There’s a country song I like (among the many I like) called “Time Well Wasted.” In the song, the artist sings about choices he has made that at first seemed to be a waste of time, but later turned out to be among the sweetest moments in his life: time “well wasted.” Instead of making a few extra dollars working overtime, he spends his day off fishing with his dad. Instead of washing his truck, he spends the day rediscovering the beauty of his marriage with his wife, just hanging out together. These things that on the surface look like a “wasted day” or a waste of time to the world (after all, he wasn’t producing any products or making any cash) turned out to be moments he would never forget.
Our lives are full of these kinds of choices, aren’t they? It seems we are constantly at war with differing definitions of happiness and success and other “important” terms in our culture. We are presented with one definition by the culture and quite another definition by God. How haunting is that biblical reminder from the mouth of God that says, “My ways are not your ways....”
Pulitzer prize-winning author Annie Dillard once reminded us that how we spend each moment is how we spend our lives. What choices are we making with our time, with our energy, and with our resources? In our culture, these are actually considered “private” or personal questions. After all, we are told, our time is our own once we’re “off the clock,” and our money – what we make and what do with it – is a “private matter.” And as far as our energies, we are taught that what we do in our privacy is our business and no one else’s, as long as we don’t harm anyone.
The Kingdom of God as proclaimed by Jesus introduces a perspective on these kinds of questions that is very different, however! Jesus, through Scripture and through those Jesus places in our lives (the Church), emphasizes that these matters are not simply private. Rather, they are part of how we learn to live and function as the Community that God is creating us to be. Jesus has something to say about how we handle what we give or don’t give. He has something to say about how we invest our time and energies. If our free time is spent in harmful behavior – toward ourselves or to others – or in selfish ambition, then according to Jesus it affects every other area of our lives and makes it impossible to experience the joys of God’s Kingdom. If we cannot and do not love in private, Jesus reminds, then our public displays are nothing more than useless vanity (Paul seems to remind us of this often, too, as in the “love chapter” in I Cor. 13).

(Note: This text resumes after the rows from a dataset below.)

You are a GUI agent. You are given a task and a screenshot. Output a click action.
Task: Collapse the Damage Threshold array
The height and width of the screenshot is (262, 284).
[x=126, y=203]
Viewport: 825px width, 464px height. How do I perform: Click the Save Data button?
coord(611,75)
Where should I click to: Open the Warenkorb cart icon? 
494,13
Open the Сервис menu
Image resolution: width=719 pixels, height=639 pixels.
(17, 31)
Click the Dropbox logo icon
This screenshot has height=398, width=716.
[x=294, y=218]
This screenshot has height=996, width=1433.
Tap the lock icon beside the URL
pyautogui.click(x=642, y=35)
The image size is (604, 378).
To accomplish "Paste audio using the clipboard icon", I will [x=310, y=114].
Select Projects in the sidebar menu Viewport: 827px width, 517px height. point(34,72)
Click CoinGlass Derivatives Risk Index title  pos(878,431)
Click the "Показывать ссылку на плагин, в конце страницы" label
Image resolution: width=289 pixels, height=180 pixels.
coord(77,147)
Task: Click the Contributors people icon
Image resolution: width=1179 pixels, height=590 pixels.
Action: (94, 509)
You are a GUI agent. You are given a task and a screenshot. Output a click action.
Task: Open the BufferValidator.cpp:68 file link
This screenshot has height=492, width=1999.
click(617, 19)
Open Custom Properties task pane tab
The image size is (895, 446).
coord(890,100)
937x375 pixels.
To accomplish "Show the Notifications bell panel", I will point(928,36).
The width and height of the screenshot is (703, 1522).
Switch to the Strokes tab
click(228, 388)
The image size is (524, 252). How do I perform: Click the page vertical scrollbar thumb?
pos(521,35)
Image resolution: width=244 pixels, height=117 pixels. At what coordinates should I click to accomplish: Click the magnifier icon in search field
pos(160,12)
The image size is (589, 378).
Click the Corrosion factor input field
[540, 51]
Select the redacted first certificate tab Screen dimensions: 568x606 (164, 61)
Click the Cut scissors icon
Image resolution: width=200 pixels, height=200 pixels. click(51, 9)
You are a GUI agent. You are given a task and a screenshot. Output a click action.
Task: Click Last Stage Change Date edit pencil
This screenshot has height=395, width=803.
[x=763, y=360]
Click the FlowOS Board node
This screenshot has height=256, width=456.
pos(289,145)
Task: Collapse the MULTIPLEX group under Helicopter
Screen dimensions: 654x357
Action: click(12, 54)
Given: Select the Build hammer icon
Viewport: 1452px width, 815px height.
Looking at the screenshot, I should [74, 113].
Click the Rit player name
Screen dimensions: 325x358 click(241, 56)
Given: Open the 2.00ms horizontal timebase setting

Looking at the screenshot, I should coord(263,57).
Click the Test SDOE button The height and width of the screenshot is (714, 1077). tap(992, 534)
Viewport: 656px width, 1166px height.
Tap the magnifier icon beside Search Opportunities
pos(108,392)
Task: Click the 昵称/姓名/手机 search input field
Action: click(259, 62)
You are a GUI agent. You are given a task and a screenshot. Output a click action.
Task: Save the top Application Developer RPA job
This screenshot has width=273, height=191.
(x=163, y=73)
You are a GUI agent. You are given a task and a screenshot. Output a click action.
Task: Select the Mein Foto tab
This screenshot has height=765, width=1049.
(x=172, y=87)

The funny thing is that so many of the things we choose to do as Christians seem like a waste of time: we gather to sing, to pray, to hear and read Scripture, to give money in a offering, and to spend time with those in need (both friends AND strangers!). But, for Jesus, these things are “time well wasted,” as the songwriter put it. These are the things that make us alive and prepare us to go out and live in a world that is so contrary to the way God intended.
How are we spending time, money, and energy today? Hopefully a lot of relaxation is involved. Hopefully the things done and said “in private” are the kinds of things we wouldn’t mind being made public. Hopefully we are choosing to invest in others with the love of Christ over any other investment in our lives when all is said and done. Hopefully, we are people who are not “conforming to the ways of this world” (as Romans 12 reminds), but are instead “being transformed by the renewal” of our minds.